What is Social Work? The Role

Social work is all about people.
 
Social workers form relationships with people. As adviser, advocate, counsellor or listener, a social worker helps people to live more successfully within their local communities by helping them find solutions to their problems. Social work also involves engaging not only with clients themselves but their families and friends as well as working closely with other organisations including the police, NHS, schools and probation service.

There is a specific status associated with the job title "social worker". Social workers are professionally qualified staff who assess the needs of service users and plan the individual packages of care and support that best help them. Becoming a social worker involves taking an honours degree in social work and registering with the General Social Care Council. Almost all social workers start their careers with experience in social care.
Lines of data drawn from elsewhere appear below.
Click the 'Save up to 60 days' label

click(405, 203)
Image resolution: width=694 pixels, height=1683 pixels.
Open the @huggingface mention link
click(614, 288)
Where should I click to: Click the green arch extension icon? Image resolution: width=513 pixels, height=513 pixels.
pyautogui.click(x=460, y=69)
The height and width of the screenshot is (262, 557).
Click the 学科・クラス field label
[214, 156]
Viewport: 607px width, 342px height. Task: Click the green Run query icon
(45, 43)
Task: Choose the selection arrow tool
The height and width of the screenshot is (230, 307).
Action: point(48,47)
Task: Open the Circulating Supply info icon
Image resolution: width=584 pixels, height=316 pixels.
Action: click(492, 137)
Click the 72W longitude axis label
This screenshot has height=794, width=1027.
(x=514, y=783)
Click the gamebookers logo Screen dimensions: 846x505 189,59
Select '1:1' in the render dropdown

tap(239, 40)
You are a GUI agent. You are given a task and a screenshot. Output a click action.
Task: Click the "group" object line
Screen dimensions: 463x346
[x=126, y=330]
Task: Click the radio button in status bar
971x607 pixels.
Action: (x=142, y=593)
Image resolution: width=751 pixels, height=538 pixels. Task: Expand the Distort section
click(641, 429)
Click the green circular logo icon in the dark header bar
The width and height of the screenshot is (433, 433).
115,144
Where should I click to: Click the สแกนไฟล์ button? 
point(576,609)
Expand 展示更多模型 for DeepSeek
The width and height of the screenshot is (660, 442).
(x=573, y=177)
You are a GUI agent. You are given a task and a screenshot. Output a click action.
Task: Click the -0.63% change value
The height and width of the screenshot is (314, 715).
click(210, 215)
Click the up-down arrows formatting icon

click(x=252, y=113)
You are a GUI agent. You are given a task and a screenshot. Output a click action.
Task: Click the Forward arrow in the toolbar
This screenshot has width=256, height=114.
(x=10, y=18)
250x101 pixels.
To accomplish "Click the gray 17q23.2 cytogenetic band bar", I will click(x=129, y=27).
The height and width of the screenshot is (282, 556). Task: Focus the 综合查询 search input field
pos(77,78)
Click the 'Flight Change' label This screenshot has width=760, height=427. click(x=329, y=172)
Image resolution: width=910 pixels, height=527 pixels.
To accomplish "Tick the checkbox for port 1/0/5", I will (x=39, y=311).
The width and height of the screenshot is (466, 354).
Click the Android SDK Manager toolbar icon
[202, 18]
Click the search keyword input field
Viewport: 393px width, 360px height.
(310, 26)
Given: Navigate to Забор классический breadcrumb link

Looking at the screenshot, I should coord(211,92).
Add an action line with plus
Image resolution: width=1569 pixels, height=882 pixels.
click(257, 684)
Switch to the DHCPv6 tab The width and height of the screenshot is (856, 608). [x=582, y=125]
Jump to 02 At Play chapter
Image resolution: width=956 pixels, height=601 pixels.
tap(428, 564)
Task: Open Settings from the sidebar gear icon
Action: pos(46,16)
Social workers tend to specialise in either adult or children's services.

Photograph of a social worker

Adult Services

Roles include working with people with mental health problems or learning disabilities; working with people who are in residential care; working with offenders, by supervising them in the community and supporting them to find work; assisting people with HIV/AIDs and working with older people at home helping to sort out problems with their health, housing or benefits.

Children / Young People Services

Roles include providing assistance and advice to keep families together; working in children's homes; managing adoption and foster care processes; providing support to younger people leaving care or who are at risk or in trouble with the law; or helping children who have problems at school or are facing difficulties brought on by illness in the family.